Antes de tudo uma reflexão: o cinema nacional é constantemente alvejado com críticas conotativas sobre ser tudo putaria. Que carecemos de poder monetário e das grandes ideias que fazem do cinema americano pioneiro e dominante nas salas de cinemas. Nada poderia estar mais errado. O mercado audiovisual, independente do seu país de origem, produz filmes pífios e pautados nas bobeiras e na putaria, como muitos gostam de afirmar, mas também, por vezes, é capaz de nos contemplar com algo mais puro no sentido cinematográfico. Infelizmente, no caso do Brasil, ainda somos preconceituosos e possuímos poucos profissionais dispostos a quebrarem regras, realizando e comercializando histórias realmente tocantes e essenciais. Que Horas Ela Volta? é mais um, e não são poucos, que podem figurar nessa janela pontual e gostosa que o cinema tupiniquim desperta.
Anna Muylaert novamente mostra extrema sensibilidade no seu mais recente trabalho. A cineasta paulistana já havia sido bastante elogiada pelo ímpar “É Proibido Fumar”, estrelado por Glória Pires e pelo titã, Paulo Miklos, mas com Que Horas Ela Volta?, Muylaert joga no ventilador as fragilidades da nossa cultura e, numa atuação tocante de Regina Casé, faz coro por todos os amantes da sétima arte espalhados pelo território nacional que almejam uma oportunidade de contar uma estória. Assim como também vale um adendo para Casé, pois acima das suas opiniões e posturas frente assuntos cotidianos, brinda o espectador, tornando identificável diversos personagens reais em apenas um. Se é o suficiente para uma indicação ao Oscar, não sei, talvez seja até exagero por parte de muitos, mas é inegável a entrega da atriz no papel da empregada Val.

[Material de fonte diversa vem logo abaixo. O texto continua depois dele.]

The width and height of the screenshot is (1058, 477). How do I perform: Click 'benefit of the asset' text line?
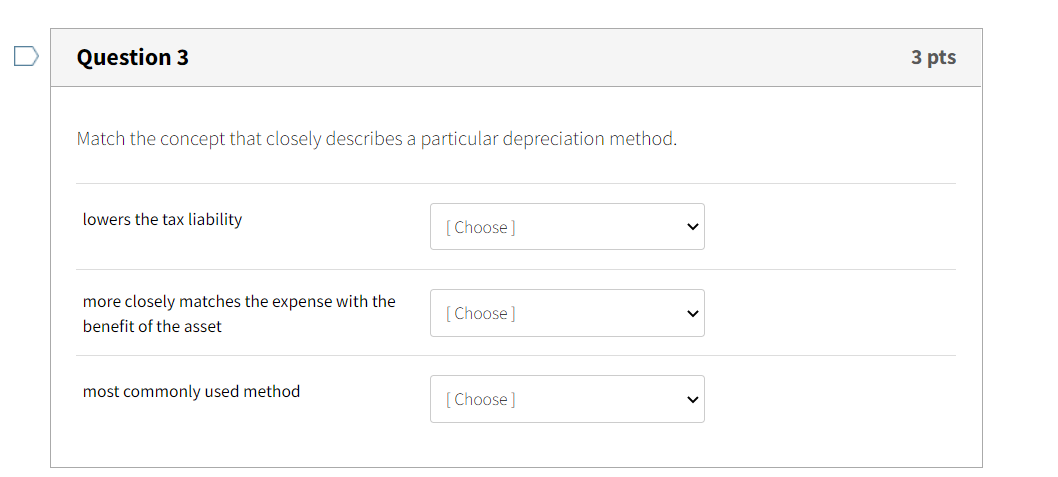click(152, 326)
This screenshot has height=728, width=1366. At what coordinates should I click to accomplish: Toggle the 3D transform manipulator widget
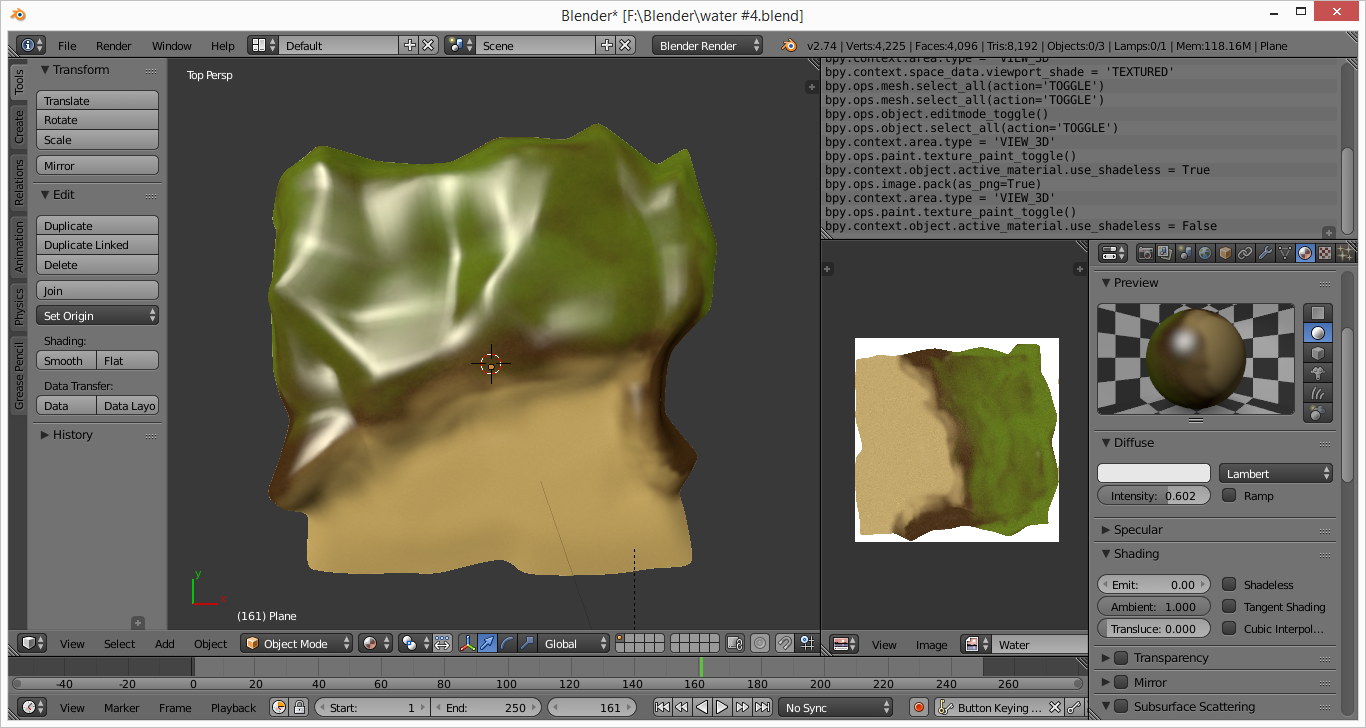point(466,643)
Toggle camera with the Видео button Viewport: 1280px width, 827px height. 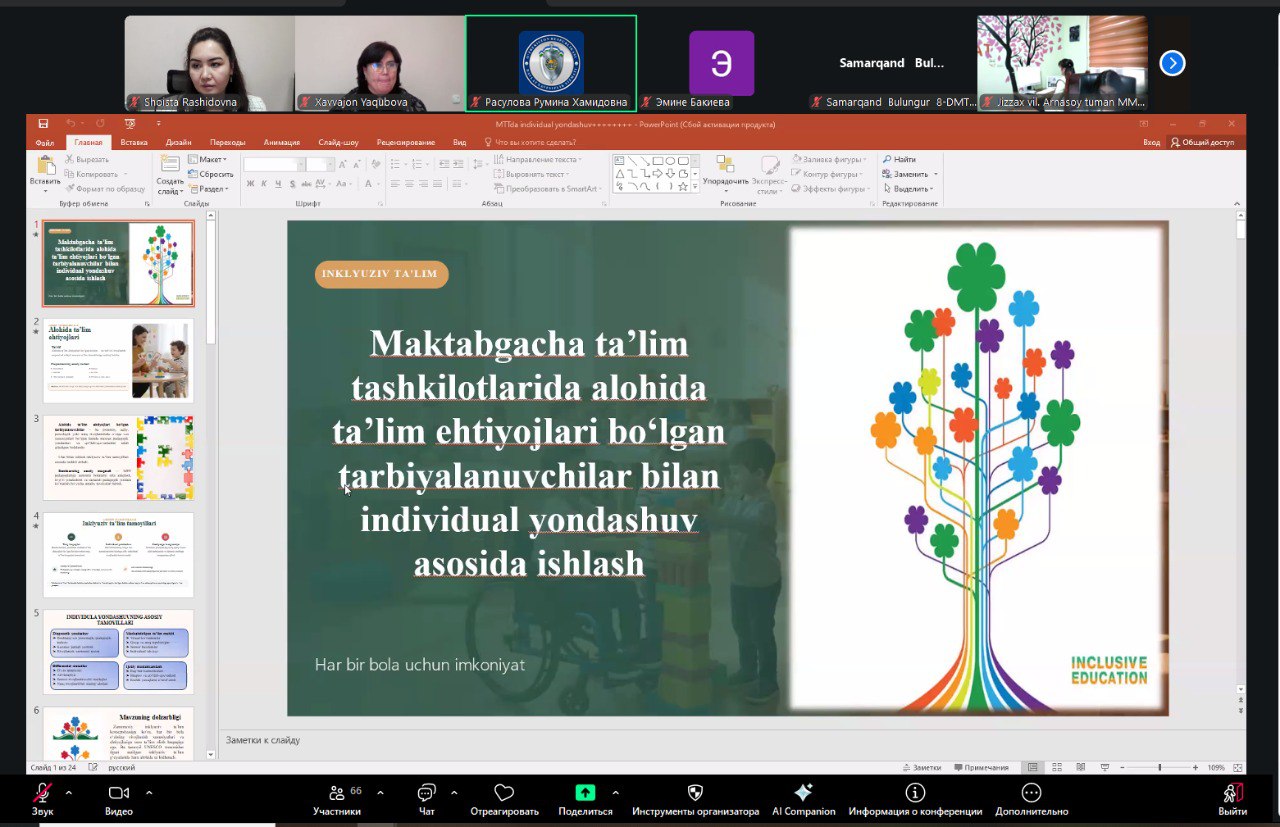pyautogui.click(x=118, y=793)
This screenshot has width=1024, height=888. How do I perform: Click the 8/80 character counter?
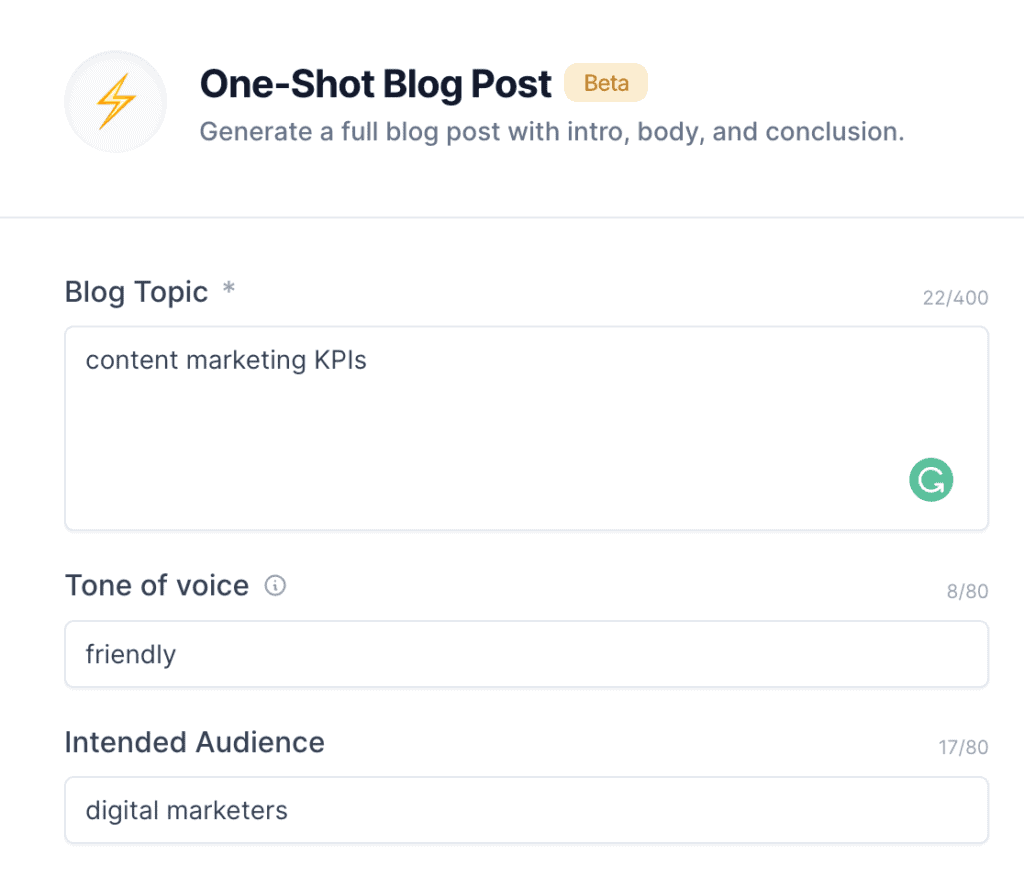click(967, 592)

Val mudou para São Paulo, assim como inúmeras brasileiras, para vencer recomeçar. Por sua família, por sua filha. No novo lar, o instinto maternal fez-se presente na figura de Fabinho (Michel Joelsas – o garoto cresceu, mas você deveria tê-lo visto no lindíssimo O Ano em que Meus Pais Saíram de Férias, de 2006). Mas um dia, ao receber o telefonema de sua filha, vivida pela ótima Camila Márdila, Val precisa recebê-la, porque a jovem irá prestar vestibular. Vivendo no trabalho, e com a permissão dos patrões, a filha vai morar com ela. É aí que tudo se complica.
Mas sinopse e conteúdo de lado, o importante é ressaltar a quebra de estigmas e a ruptura, sem qualquer exagero, deste muro persistente na sociedade como um todo. Das formalidades e empregos errôneos nas formas de tratamento, diferenciado cada cidadão, muitas vezes, da forma mais pejorativa possível, logo no chamado “país de todos”, onde todos deveriam abdicar de certos valores para nos unirmos, para sermos mais sentimentais, indo desde um simples bom dia, passando até mesmo pelo gesto de encher as forminhas de gelo após a mesma terminar.
Por fim, ficam reflexões e sensibilidades não muito distantes dos dias reais, mas fundamentais e necessárias para um maior olhar para dentro de si. Que Horas Ela Volta? é um filme a ser visto. Não pelo burburinho, mas porque é bom, não engorda e faz bem ao coração sentir compaixão, e para perceber, que nem tudo está certo. É tempo de mais sorrisos e menos lágrimas.